仕切据え置きも末端は下落が続く 原油の値上がりを待つ方策か

 ガソリンの仕切価格は、据え置きが続いているが、末端市況は、まだ値下がりしている。仕切価格が連続して値下がりしたため、地域格差が拡大したのと、HC、量販店などの値下げが先行したこともあり、混迷状況にあるため市況が収斂するまで、もう少し時間がかかりそうである。
 石油情報センターの調査(10日)は、平均で159円50銭/リットルとなり、前週に比べ60銭の値下がりで、17週連続の値下がりとなった。通算では10円40銭の値下がりとなる。
 この調査価格では、辛うじて160円を割ったが現金価格であるため実勢市況に比べる高値である。そのため連続して値下がりが続いたことになる。だが、次回の調査(17日)では、仕切価格が据え置きとなっているため下げ止めか小幅な値下がりとなるものとみられる。

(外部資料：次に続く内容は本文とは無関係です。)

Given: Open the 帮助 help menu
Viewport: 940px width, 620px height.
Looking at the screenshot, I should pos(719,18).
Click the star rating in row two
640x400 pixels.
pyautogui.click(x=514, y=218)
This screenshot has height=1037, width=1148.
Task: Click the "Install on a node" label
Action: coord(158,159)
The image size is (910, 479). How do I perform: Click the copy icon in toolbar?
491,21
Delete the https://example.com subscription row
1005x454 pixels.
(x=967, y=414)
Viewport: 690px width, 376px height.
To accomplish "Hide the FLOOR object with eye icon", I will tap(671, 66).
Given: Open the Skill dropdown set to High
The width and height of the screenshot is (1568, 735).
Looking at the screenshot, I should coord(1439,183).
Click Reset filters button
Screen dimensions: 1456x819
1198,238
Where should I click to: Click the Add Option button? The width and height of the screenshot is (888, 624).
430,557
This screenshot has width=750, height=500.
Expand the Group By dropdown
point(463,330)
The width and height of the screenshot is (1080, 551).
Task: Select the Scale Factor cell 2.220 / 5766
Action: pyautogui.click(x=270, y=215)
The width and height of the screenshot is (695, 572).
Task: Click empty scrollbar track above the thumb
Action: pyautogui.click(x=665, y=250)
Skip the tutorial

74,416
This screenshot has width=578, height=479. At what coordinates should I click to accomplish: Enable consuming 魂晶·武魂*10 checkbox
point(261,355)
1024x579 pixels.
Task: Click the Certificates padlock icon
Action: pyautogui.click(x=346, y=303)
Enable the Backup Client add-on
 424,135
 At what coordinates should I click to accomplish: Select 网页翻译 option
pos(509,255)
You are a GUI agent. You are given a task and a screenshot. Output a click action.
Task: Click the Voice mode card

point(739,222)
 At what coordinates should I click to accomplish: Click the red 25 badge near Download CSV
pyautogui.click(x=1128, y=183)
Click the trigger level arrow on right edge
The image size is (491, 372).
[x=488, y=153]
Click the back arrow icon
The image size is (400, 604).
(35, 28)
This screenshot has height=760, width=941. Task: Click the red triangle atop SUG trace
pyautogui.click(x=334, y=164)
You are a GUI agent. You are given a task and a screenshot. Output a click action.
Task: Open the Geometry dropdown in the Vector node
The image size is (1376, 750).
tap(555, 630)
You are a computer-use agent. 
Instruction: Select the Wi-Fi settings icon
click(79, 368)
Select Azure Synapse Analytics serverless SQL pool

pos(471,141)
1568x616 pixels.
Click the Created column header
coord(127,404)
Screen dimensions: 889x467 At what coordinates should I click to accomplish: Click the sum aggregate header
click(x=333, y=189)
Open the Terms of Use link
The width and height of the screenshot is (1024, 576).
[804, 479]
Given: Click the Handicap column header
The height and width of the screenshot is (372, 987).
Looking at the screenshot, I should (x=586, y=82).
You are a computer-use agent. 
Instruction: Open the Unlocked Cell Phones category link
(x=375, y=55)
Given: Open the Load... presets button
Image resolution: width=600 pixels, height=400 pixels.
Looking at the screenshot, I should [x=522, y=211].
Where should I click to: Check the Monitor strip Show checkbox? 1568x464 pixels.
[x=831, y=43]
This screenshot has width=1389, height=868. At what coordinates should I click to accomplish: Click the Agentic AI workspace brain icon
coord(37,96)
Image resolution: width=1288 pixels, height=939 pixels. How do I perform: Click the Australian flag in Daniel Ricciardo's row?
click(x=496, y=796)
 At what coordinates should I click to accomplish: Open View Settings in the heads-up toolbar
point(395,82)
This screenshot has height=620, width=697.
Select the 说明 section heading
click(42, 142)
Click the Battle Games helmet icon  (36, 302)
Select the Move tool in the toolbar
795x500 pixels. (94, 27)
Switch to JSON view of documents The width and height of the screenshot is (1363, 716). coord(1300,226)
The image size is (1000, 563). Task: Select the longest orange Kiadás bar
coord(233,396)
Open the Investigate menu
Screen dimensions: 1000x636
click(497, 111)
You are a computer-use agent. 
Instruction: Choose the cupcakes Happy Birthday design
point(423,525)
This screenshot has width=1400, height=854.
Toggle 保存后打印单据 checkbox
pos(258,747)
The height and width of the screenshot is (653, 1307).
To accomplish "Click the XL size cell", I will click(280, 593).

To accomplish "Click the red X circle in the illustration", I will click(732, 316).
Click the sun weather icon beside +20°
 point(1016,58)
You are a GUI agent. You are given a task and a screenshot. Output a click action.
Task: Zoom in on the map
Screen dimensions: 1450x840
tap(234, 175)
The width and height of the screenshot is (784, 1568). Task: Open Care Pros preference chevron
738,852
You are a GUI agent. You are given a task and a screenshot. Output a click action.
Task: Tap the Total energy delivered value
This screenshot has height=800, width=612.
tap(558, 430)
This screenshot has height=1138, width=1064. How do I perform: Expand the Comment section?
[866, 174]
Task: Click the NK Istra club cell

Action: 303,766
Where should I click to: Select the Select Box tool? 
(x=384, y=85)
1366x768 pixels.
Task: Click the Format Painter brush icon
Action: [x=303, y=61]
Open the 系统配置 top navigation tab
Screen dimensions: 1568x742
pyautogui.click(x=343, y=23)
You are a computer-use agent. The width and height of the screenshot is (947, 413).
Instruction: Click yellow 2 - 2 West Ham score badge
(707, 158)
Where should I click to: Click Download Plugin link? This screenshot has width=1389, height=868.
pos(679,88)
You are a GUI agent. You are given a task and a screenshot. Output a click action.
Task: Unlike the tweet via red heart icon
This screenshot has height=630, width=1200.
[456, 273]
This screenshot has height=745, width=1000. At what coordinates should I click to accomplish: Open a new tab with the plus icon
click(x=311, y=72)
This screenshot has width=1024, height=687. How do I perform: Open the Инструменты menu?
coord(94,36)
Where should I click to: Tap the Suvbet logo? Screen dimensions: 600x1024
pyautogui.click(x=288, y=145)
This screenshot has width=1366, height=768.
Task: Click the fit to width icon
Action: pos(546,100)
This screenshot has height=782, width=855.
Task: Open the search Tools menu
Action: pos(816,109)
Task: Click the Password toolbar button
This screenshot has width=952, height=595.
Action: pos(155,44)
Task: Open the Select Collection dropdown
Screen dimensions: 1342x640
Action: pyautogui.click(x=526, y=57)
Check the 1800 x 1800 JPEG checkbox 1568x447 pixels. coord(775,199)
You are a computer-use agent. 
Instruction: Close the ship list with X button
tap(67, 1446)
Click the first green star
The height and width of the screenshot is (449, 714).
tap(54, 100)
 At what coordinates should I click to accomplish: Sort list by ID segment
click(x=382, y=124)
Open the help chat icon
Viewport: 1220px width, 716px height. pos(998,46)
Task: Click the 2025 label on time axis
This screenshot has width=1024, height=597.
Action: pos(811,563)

 街道沿いでの安値は150円を割って143~5円が散見されており、安値は限界となり、堅調地区が値下がりしているため、調査価格(平均)は値下がりしている。安値の底上げなど市況対策に取り組む動きもあるが、販売業者間で足並み揃うか流動的である。
 値下がり局面では、下げの勢いがつくと、途中で値下げ止めることは難しくなり、反転する。きっかけは原油価格の値上がりよる仕切価格の値上がりを待つことになる。仕切価格の値上げが実施されないと末端市況の値上げは難しいとの見方もある。仕切価格の据え置きが続いているため様子をみることになり、結局、市況はじり貧となり値下がり続くことになる。
 コスト変動は原油価格のWTIは77ドル/バーレル、ドバイは79~80ドル/バーレルと値下がりしているが、為替が115~6円/ドルの円安となっているため、原油安は、円安で相殺されて仕切価格は据え置きとなっている。
 仕切価格は、9月で平均約4円の値下がり、10月も平均では4円の値下がりとなったが、累計では7円の値下がりとなっている。
 末端市況の値下がり遅れて浸透したことから、その間に時期的なズレが生じたことになる。ここにきて仕切価格が据え置きとなったものの、下げ止まりとならず、値下がり状況が続いていることになる。
 ガソリン市況の下落の要因は、原油価格が110ドルから80ドルへと急落したことにあるが、4月以降の減販の影響もあり、価格競争が激化したことになる。ガソリンの上期販売は前年比で5.5%という大幅減販となった。販売価格が夏場は170円相場という高値となったこともあり、ユーザーへ節約が浸透したこともあるが、台風が多く到来して天候不順となったことが重なったことも、大幅減販に繋がったことになる。
 ここにきて市況は急落して安値は140円台となったが、ユーザー節約が身についたこともあり、簡単には需要は回復しないようである。
 個人消費も消費税増前の駆け込み需要の反動で減少してきた。自動車の新車販売の減少など、ガソリン販売は低調である。11月に入り好天気が続けば、増販が見込まれそうである。だが、政局も12月での総選挙となると、選挙期間中は景気低迷するとの見方もあり、再度、減販が心配となる。選挙で自民党が勝つのか否か、その結果次第で年末の予算編成、税制改正などが決まるのか、多くの問題が出てくる。これから年末にかけては、ガソリン商戦にも影響が出る。